* begin Extracted entries *
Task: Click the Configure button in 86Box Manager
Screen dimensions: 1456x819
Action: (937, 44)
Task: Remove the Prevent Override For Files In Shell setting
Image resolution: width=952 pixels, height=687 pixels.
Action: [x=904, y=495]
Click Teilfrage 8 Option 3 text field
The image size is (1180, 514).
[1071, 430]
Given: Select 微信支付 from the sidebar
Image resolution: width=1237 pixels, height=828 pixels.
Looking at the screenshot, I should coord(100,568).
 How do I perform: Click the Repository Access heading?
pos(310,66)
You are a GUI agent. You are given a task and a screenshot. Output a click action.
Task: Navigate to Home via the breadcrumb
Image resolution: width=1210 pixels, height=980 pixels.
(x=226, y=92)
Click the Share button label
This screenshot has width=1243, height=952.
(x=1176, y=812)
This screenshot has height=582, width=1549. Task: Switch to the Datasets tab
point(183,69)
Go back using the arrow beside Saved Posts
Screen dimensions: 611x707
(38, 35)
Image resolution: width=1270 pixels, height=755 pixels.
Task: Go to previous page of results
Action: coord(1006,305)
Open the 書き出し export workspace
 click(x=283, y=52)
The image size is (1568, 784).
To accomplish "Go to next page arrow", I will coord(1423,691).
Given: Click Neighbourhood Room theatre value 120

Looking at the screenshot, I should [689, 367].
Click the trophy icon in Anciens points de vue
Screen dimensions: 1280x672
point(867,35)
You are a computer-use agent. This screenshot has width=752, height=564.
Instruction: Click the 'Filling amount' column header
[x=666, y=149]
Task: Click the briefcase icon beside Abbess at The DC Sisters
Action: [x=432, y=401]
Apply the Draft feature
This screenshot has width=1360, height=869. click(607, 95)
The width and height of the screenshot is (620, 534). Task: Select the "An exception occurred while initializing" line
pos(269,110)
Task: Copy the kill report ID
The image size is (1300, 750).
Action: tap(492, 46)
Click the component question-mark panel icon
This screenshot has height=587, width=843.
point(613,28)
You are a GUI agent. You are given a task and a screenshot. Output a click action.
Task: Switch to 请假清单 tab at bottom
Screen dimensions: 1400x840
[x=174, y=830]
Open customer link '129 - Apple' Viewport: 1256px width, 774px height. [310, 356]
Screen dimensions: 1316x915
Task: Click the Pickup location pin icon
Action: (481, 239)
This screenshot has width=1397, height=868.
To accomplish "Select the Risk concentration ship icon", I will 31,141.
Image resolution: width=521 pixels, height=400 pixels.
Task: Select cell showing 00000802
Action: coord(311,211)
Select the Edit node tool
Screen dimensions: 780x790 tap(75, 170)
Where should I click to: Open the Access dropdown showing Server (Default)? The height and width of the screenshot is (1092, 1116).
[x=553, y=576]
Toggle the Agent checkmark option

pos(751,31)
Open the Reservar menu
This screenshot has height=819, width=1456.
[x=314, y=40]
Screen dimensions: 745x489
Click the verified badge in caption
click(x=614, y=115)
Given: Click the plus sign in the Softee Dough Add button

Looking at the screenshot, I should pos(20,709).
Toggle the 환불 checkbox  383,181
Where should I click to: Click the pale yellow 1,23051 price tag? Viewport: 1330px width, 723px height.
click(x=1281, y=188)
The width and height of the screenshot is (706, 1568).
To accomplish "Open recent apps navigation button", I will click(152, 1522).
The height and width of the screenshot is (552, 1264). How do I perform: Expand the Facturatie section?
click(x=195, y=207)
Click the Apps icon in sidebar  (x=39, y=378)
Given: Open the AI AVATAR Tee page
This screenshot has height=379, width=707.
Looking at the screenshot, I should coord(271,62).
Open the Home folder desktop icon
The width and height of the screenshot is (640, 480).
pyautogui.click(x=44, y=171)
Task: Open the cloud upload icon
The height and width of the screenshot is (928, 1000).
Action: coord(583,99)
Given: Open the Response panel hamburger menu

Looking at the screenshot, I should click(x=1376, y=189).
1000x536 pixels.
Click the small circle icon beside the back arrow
* end Extracted entries *
Exercise details =>
Write out every row above again, substituting "Goal:" for each occurrence of "Given:" and leaving everything else unchanged.

The reply =>
Task: Click the Configure button in 86Box Manager
Screen dimensions: 1456x819
Action: (937, 44)
Task: Remove the Prevent Override For Files In Shell setting
Image resolution: width=952 pixels, height=687 pixels.
Action: [x=904, y=495]
Click Teilfrage 8 Option 3 text field
The image size is (1180, 514).
[1071, 430]
Goal: Select 微信支付 from the sidebar
Image resolution: width=1237 pixels, height=828 pixels.
Looking at the screenshot, I should coord(100,568).
 How do I perform: Click the Repository Access heading?
pos(310,66)
You are a GUI agent. You are given a task and a screenshot. Output a click action.
Task: Navigate to Home via the breadcrumb
Image resolution: width=1210 pixels, height=980 pixels.
(x=226, y=92)
Click the Share button label
This screenshot has width=1243, height=952.
(x=1176, y=812)
This screenshot has height=582, width=1549. Task: Switch to the Datasets tab
point(183,69)
Go back using the arrow beside Saved Posts
Screen dimensions: 611x707
(38, 35)
Image resolution: width=1270 pixels, height=755 pixels.
Task: Go to previous page of results
Action: coord(1006,305)
Open the 書き出し export workspace
 click(x=283, y=52)
The image size is (1568, 784).
To accomplish "Go to next page arrow", I will coord(1423,691).
Goal: Click Neighbourhood Room theatre value 120

Looking at the screenshot, I should [689, 367].
Click the trophy icon in Anciens points de vue
Screen dimensions: 1280x672
point(867,35)
You are a computer-use agent. This screenshot has width=752, height=564.
Instruction: Click the 'Filling amount' column header
[x=666, y=149]
Task: Click the briefcase icon beside Abbess at The DC Sisters
Action: [x=432, y=401]
Apply the Draft feature
This screenshot has width=1360, height=869. click(607, 95)
The width and height of the screenshot is (620, 534). Task: Select the "An exception occurred while initializing" line
pos(269,110)
Task: Copy the kill report ID
The image size is (1300, 750).
Action: tap(492, 46)
Click the component question-mark panel icon
This screenshot has height=587, width=843.
point(613,28)
You are a GUI agent. You are given a task and a screenshot. Output a click action.
Task: Switch to 请假清单 tab at bottom
Screen dimensions: 1400x840
[x=174, y=830]
Open customer link '129 - Apple' Viewport: 1256px width, 774px height. [310, 356]
Screen dimensions: 1316x915
Task: Click the Pickup location pin icon
Action: (481, 239)
This screenshot has width=1397, height=868.
To accomplish "Select the Risk concentration ship icon", I will 31,141.
Image resolution: width=521 pixels, height=400 pixels.
Task: Select cell showing 00000802
Action: coord(311,211)
Select the Edit node tool
Screen dimensions: 780x790 tap(75, 170)
Where should I click to: Open the Access dropdown showing Server (Default)? The height and width of the screenshot is (1092, 1116).
[x=553, y=576]
Toggle the Agent checkmark option

pos(751,31)
Open the Reservar menu
This screenshot has height=819, width=1456.
[x=314, y=40]
Screen dimensions: 745x489
Click the verified badge in caption
click(x=614, y=115)
Goal: Click the plus sign in the Softee Dough Add button

Looking at the screenshot, I should pos(20,709).
Toggle the 환불 checkbox  383,181
Where should I click to: Click the pale yellow 1,23051 price tag? Viewport: 1330px width, 723px height.
click(x=1281, y=188)
The width and height of the screenshot is (706, 1568).
To accomplish "Open recent apps navigation button", I will click(152, 1522).
The height and width of the screenshot is (552, 1264). How do I perform: Expand the Facturatie section?
click(x=195, y=207)
Click the Apps icon in sidebar  (x=39, y=378)
Goal: Open the AI AVATAR Tee page
This screenshot has height=379, width=707.
Looking at the screenshot, I should coord(271,62).
Open the Home folder desktop icon
The width and height of the screenshot is (640, 480).
pyautogui.click(x=44, y=171)
Task: Open the cloud upload icon
The height and width of the screenshot is (928, 1000).
Action: coord(583,99)
Goal: Open the Response panel hamburger menu

Looking at the screenshot, I should click(x=1376, y=189).
1000x536 pixels.
Click the small circle icon beside the back arrow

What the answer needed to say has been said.